PROBLEM DETAILS
Duplicate the rows verbatim, starting at the line containing "will [492, 345]." and continuing through the end of the rows, both ends included.

RECORDS SHOWN
—————
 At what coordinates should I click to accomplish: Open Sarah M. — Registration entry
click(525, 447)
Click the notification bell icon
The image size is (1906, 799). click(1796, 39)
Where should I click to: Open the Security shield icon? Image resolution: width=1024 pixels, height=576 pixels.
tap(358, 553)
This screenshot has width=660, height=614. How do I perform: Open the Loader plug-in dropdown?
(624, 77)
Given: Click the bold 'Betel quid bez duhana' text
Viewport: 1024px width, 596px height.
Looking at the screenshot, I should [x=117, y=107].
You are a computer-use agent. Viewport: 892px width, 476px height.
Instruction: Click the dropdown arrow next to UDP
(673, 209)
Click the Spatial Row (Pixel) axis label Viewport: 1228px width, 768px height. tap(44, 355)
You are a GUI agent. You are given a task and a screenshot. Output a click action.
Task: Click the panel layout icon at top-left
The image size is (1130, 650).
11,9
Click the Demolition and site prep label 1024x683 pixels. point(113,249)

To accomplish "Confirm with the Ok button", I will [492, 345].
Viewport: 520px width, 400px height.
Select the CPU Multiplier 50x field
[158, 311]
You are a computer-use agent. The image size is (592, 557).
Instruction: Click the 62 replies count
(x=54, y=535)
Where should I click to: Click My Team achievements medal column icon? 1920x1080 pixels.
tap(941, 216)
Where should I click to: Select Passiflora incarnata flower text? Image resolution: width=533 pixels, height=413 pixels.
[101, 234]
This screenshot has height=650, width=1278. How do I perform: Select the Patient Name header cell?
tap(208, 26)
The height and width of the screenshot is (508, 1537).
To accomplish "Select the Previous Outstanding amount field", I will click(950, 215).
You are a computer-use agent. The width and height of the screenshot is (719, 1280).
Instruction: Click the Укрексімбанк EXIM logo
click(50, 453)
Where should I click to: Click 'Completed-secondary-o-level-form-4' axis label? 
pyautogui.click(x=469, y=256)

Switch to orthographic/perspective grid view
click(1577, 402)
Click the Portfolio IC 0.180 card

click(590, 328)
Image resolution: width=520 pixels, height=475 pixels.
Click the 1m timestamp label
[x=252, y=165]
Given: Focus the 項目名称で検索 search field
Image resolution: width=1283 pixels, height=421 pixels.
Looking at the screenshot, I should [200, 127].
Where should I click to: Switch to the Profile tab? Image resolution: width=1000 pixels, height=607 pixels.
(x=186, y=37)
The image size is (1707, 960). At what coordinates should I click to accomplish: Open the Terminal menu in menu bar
—————
ANSWER BELOW
To accomplish "Confirm with the Ok button", I will [492, 345].
Viewport: 520px width, 400px height.
Select the CPU Multiplier 50x field
[158, 311]
You are a computer-use agent. The image size is (592, 557).
Instruction: Click the 62 replies count
(x=54, y=535)
Where should I click to: Click My Team achievements medal column icon? 1920x1080 pixels.
tap(941, 216)
Where should I click to: Select Passiflora incarnata flower text? Image resolution: width=533 pixels, height=413 pixels.
[101, 234]
This screenshot has height=650, width=1278. How do I perform: Select the Patient Name header cell?
tap(208, 26)
The height and width of the screenshot is (508, 1537).
To accomplish "Select the Previous Outstanding amount field", I will click(950, 215).
You are a computer-use agent. The width and height of the screenshot is (719, 1280).
Instruction: Click the Укрексімбанк EXIM logo
click(50, 453)
Where should I click to: Click 'Completed-secondary-o-level-form-4' axis label? 
pyautogui.click(x=469, y=256)

Switch to orthographic/perspective grid view
click(1577, 402)
Click the Portfolio IC 0.180 card

click(590, 328)
Image resolution: width=520 pixels, height=475 pixels.
Click the 1m timestamp label
[x=252, y=165]
Given: Focus the 項目名称で検索 search field
Image resolution: width=1283 pixels, height=421 pixels.
Looking at the screenshot, I should [200, 127].
Where should I click to: Switch to the Profile tab? Image resolution: width=1000 pixels, height=607 pixels.
(x=186, y=37)
The image size is (1707, 960). At what coordinates should I click to accomplish: Open the Terminal menu in menu bar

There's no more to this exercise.